Scenes from the aftermath in Oakland:
stories of victims, survivors and healers.

Tuesday, December 31, 2013

Healers in a plague

The paragraph below comes near the end of Camus' novel The Plague. It refers to those who tried to comfort and save the citizens of Oran during the epidemic. Reading it this morning, I was reminded of all the Oakland violence prevention workers I write about here on the Almanac, but especially those who themselves were once victimized by the violence, like Marilyn Washington Harris and Caheri Gutierrez, Oaklanders who do what has to be done, who refuse to bow down, who strive to be healers, despite their own afflictions. Just replace "terror" with "violence," and "pestilences" with "guns" or "killers" -

...he knew that the tale he had to tell could not be one of a final victory. It could only be the record of what had had to be done, and what assuredly would have to be done again in the never ending fight against terror and its relentless onslaughts, despite their personal afflictions, by all who, while unable to be saints but refusing to bow down to pestilences, strive their utmost to be healers. -From The Plague by Albert Camus

Marilyn Washington Harris
                                                         
Caheri Gutierrez


                                                                                           

Monday, December 30, 2013

A sub-100 year: what history tells us

2013 is coming to an end and some in Oakland want to, if not celebrate, then find hope in the city's homicide number for the year, which will be that rarity since the early 1970s: fewer than 100. Maybe this is the beginning of a change that will be permanent. No question, it will have been a far better year for the city than 2012, when over 130 people were murdered here.

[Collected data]
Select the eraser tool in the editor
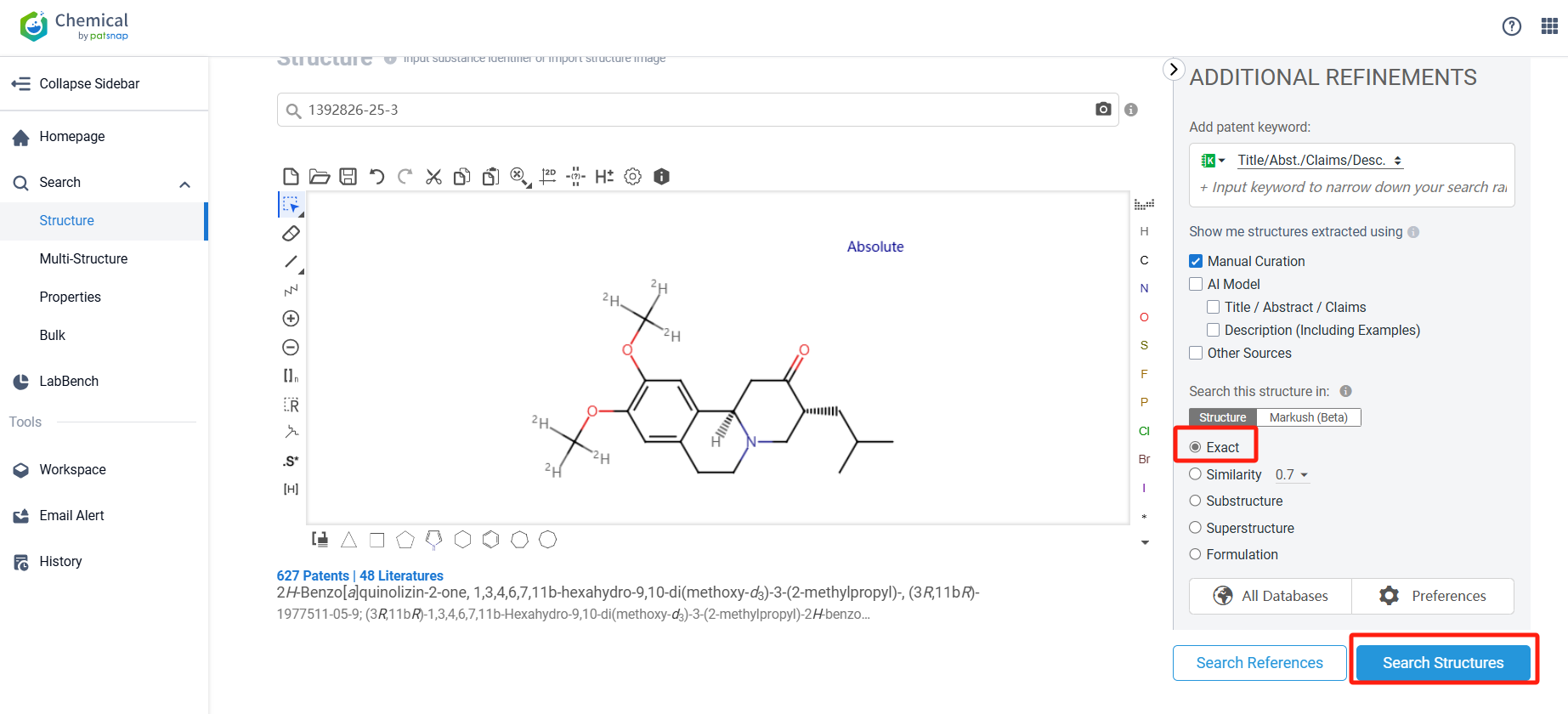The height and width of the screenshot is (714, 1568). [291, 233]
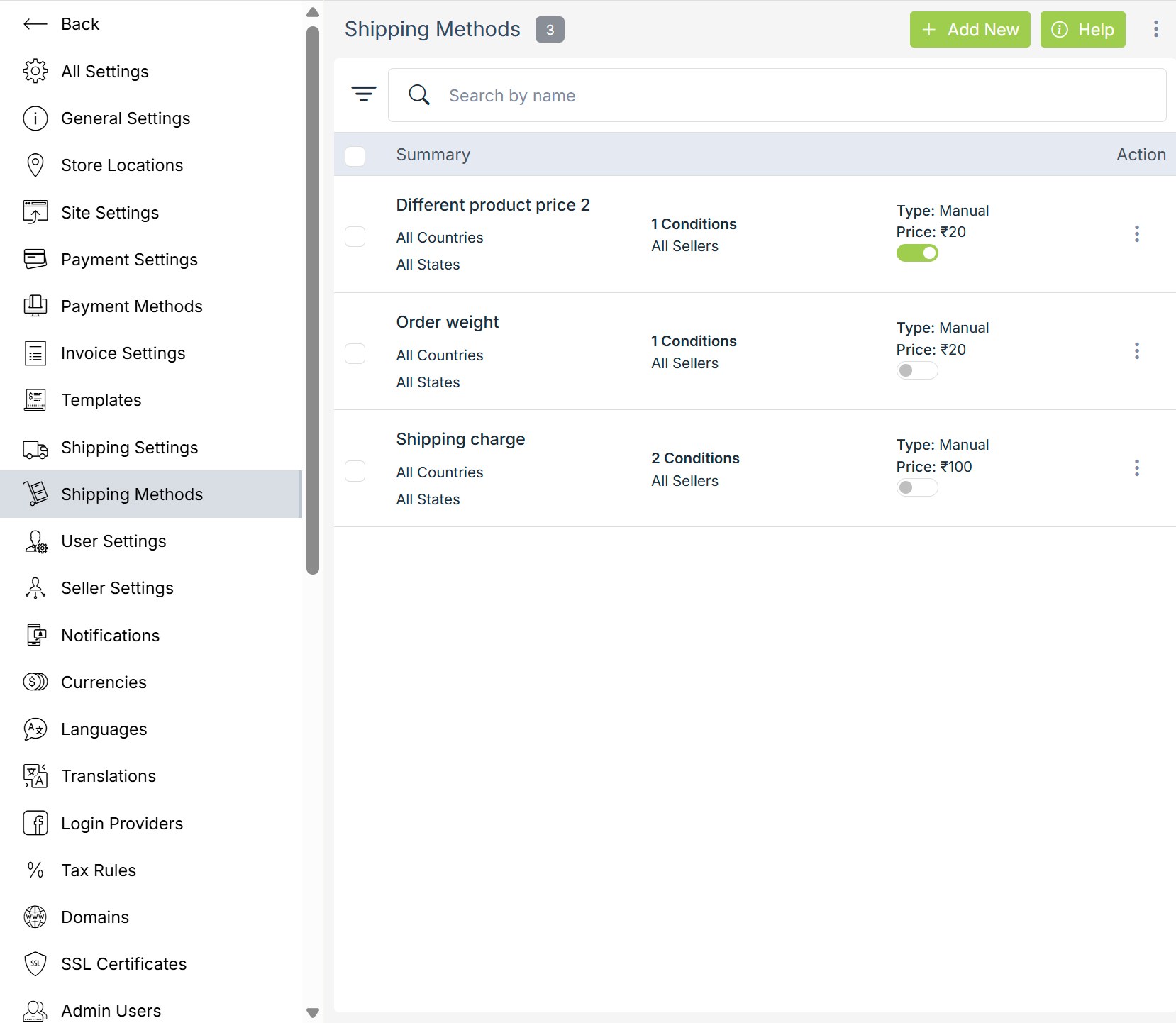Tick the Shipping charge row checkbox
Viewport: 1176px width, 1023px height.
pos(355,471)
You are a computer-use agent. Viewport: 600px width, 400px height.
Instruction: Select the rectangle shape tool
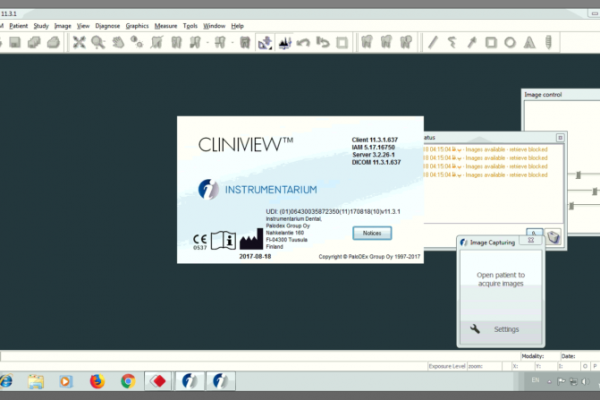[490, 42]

### REQUIRED WORK
• A. List every person named in the Oakland blog text.
• B. From the Oakland blog text, extract the passage that runs from "A sub-100 year: what" to "were murdered here.".

### EXPECTED OUTPUTS
• A. Albert Camus; Marilyn Washington Harris; Caheri Gutierrez

• B.
A sub-100 year: what history tells us

2013 is coming to an end and some in Oakland want to, if not celebrate, then find hope in the city's homicide number for the year, which will be that rarity since the early 1970s: fewer than 100. Maybe this is the beginning of a change that will be permanent. No question, it will have been a far better year for the city than 2012, when over 130 people were murdered here.